Derek Robinson 00:00:40 Welcome to Episode 4 of Data Points by InterSystems Learning Services. Hopefully you enjoyed the launch of the podcast earlier this month, which featured three episodes. Going forward, we plan to release one to two new episodes each month. So make sure you're subscribed on your favorite podcast app, and that way you won't miss any new episodes. We also have a new homepage for the podcast with an easy-to-remember URL; it's datapoints.intersystems.com. That page has the latest episode, more recent episodes, and the links to go subscribe on the different podcast apps. So go check that out for sure. Today I'm talking with Benjamin De Boe about SQL performance tips in InterSystems IRIS. Benjamin has worked with us and Learning Services quite a bit over the last few years to create engaging content in his areas of expertise. One of my favorite things about working with Benjamin is his ability to clearly convey concepts and really make them easy to understand. I think that comes through in our discussion here with Benjamin De Boe.
Derek Robinson 00:01:35 All right, and welcome to the podcast Benjamin De Boe, Product Manager for Data Management and Analytics here at InterSystems. Benjamin, how's it going?
Benjamin De Boe I'm doing great. Thanks, Derek. How are you?

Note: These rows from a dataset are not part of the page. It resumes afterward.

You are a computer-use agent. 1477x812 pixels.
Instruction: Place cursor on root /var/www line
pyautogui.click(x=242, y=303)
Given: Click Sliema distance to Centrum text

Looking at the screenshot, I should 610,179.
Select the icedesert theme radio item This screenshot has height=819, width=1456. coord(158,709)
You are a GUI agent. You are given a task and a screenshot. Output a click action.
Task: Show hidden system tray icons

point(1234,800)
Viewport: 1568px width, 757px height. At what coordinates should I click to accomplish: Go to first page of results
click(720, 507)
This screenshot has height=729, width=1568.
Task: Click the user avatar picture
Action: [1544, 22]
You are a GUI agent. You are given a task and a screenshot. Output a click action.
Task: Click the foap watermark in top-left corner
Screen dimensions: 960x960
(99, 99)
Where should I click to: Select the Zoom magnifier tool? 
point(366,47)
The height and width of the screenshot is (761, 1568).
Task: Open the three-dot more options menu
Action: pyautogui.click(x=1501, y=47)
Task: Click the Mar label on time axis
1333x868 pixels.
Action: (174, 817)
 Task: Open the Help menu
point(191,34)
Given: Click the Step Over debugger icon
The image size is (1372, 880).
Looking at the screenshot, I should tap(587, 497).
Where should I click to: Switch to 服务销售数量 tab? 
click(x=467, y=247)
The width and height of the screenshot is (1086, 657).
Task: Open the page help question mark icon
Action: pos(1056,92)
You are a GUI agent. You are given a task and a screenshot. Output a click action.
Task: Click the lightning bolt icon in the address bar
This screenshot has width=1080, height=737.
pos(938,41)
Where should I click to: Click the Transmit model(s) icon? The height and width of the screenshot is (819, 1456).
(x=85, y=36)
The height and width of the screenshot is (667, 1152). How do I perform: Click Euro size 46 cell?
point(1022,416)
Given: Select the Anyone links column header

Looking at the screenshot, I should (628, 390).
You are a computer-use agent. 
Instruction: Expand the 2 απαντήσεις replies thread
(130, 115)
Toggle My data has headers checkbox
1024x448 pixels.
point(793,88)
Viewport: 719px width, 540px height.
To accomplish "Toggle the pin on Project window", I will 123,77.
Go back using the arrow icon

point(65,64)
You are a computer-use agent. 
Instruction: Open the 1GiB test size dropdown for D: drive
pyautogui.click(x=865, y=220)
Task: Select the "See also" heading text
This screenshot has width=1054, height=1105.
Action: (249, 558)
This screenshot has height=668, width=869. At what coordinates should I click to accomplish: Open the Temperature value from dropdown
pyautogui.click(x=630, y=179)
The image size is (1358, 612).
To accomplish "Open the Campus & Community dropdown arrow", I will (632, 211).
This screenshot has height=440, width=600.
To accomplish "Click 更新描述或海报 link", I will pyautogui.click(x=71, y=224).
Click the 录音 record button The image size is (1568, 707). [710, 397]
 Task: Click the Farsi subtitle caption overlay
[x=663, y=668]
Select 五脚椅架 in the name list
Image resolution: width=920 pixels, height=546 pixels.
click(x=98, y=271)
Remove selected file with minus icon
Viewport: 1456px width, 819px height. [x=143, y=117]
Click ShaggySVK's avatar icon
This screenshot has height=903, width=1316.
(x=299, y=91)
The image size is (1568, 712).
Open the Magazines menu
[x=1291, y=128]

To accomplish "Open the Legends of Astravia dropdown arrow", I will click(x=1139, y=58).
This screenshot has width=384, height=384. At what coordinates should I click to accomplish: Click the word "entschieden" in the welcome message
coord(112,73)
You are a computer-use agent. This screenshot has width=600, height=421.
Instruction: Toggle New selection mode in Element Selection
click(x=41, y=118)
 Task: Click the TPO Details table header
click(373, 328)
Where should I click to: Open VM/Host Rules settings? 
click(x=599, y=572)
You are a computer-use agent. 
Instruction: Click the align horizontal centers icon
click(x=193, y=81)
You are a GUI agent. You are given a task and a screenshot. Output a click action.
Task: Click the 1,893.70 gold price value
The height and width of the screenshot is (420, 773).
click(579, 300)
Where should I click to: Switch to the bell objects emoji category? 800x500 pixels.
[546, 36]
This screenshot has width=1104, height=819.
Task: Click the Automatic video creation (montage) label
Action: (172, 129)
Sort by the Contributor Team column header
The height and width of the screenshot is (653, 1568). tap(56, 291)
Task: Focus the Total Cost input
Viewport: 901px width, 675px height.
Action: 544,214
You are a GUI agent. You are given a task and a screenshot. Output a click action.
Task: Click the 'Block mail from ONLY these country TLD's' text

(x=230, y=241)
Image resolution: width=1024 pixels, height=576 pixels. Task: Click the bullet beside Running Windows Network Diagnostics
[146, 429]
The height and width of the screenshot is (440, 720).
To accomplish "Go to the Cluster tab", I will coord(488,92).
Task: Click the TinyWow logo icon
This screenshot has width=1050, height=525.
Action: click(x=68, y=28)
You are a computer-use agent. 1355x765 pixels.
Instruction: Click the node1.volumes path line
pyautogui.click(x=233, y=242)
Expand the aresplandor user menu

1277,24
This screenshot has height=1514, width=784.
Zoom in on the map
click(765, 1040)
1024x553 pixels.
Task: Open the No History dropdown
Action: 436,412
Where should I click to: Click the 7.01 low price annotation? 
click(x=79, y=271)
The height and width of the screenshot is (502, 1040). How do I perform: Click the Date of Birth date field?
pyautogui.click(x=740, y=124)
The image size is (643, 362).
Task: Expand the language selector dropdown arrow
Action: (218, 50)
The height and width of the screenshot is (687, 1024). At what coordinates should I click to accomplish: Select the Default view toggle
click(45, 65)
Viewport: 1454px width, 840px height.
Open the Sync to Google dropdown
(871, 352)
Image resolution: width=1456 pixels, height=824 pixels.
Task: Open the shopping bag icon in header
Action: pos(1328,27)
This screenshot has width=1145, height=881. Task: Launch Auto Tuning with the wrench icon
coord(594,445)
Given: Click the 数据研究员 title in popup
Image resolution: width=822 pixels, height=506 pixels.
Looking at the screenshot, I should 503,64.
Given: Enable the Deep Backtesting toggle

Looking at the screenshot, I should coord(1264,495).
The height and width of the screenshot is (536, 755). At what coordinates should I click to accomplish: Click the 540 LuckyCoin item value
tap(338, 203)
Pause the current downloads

Derek Robinson I'm doing great. Thanks. So today we're going to talk about SQL performance InterSystems IRIS. A lot of SQL developers out there might use different data models for their applications that use InterSystems IRIS, of course, we've mentioned in other episodes, we have multi-model database that you can kind of choose which approach based on your use case. But here we're going to talk about relational SQL, and where do we really begin? So I think what we're looking to you for here, some of the common practices and best, you know, tips for enhancing your performance and things like that. So what's kind of your overview level explanation of the SQL performance in IRIS, and where you'd start with it?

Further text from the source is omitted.